Sa spécificité : réunir les deux meilleurs rappeurs de l’époque, à savoir 50 Cent et son allié lui aussi cobaye du labo de Dr. Dre : Eminem. À ce moment, un morceau alliant les deux MC valait cher, pesait lourd, tant ce qu’ils touchaient ensemble se transformait en or. Sur fond d’ego trip, Slim Shady et son ami tuent tout simplement une prod’ sombre signée… Eminem.

Le King de Detroit, des États-Unis et du monde du rap tout court mérite aujourd’hui ce statut, quand on sait qu’en plus de ses albums, ceux de D-12 et ses multiples collaborations, il était capable de coproduire entièrement un tel projet. Get Rich, le meilleur disque de la carrière de 50 Cent et l’un des plus cultes de l’histoire du double H, a été concocté des mains d’Eminem et Dr. Dre.

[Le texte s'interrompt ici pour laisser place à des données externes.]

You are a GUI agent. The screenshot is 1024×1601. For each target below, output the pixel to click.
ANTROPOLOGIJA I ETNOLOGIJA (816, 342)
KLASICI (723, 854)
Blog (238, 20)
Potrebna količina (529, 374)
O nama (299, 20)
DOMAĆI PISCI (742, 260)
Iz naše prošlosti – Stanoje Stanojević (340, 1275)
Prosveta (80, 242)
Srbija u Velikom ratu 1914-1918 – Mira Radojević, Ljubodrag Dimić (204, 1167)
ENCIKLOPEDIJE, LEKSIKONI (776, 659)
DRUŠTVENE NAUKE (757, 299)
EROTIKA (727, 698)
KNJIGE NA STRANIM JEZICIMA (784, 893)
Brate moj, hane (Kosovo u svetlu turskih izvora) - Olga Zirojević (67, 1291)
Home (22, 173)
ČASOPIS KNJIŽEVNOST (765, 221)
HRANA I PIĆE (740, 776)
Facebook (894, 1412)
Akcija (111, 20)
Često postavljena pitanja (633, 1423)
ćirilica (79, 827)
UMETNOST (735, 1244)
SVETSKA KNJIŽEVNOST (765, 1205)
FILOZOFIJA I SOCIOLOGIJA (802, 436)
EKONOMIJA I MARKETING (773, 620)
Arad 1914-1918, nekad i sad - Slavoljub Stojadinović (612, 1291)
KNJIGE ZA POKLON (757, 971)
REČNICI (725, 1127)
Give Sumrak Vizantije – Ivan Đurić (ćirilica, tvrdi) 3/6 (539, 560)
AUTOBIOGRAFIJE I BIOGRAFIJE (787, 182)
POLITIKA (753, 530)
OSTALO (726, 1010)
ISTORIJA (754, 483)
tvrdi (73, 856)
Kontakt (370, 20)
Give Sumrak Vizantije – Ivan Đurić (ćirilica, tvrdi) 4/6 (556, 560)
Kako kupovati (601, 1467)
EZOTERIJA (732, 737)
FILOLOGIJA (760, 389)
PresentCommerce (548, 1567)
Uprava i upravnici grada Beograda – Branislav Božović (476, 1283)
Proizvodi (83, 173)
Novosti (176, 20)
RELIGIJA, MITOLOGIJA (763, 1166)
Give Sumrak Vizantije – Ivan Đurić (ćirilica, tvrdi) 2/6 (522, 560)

Pour une ambiance homogène de track en track…

“Many men… many many many many men”

Une boucle de piano, le récit du rappeur blessé mais debout, entre rap chirurgical et chant cathartique dont la mélodie hante le crâne, le tout illustré d’un clip entre la performance et le long-métrage… et on obtient “Many Men”, subjectivement dans le top 3 des meilleurs titres de l’album, et à travers cela de la discographie entière de 50 Cent.

Place maintenant au plus grand hit de la carrière du rappeur, celui qui l’a fait exploser aux oreilles de tous et qui a propulsé le gangsta rap jusque dans les clubs du monde entier : “In da Club”. Fini de s’apitoyer sur son sort, 50 Cent reprend du galon après une petite remise en forme dans le labo reculé de Shady/Aftermath, sous le regard du médecin Dre.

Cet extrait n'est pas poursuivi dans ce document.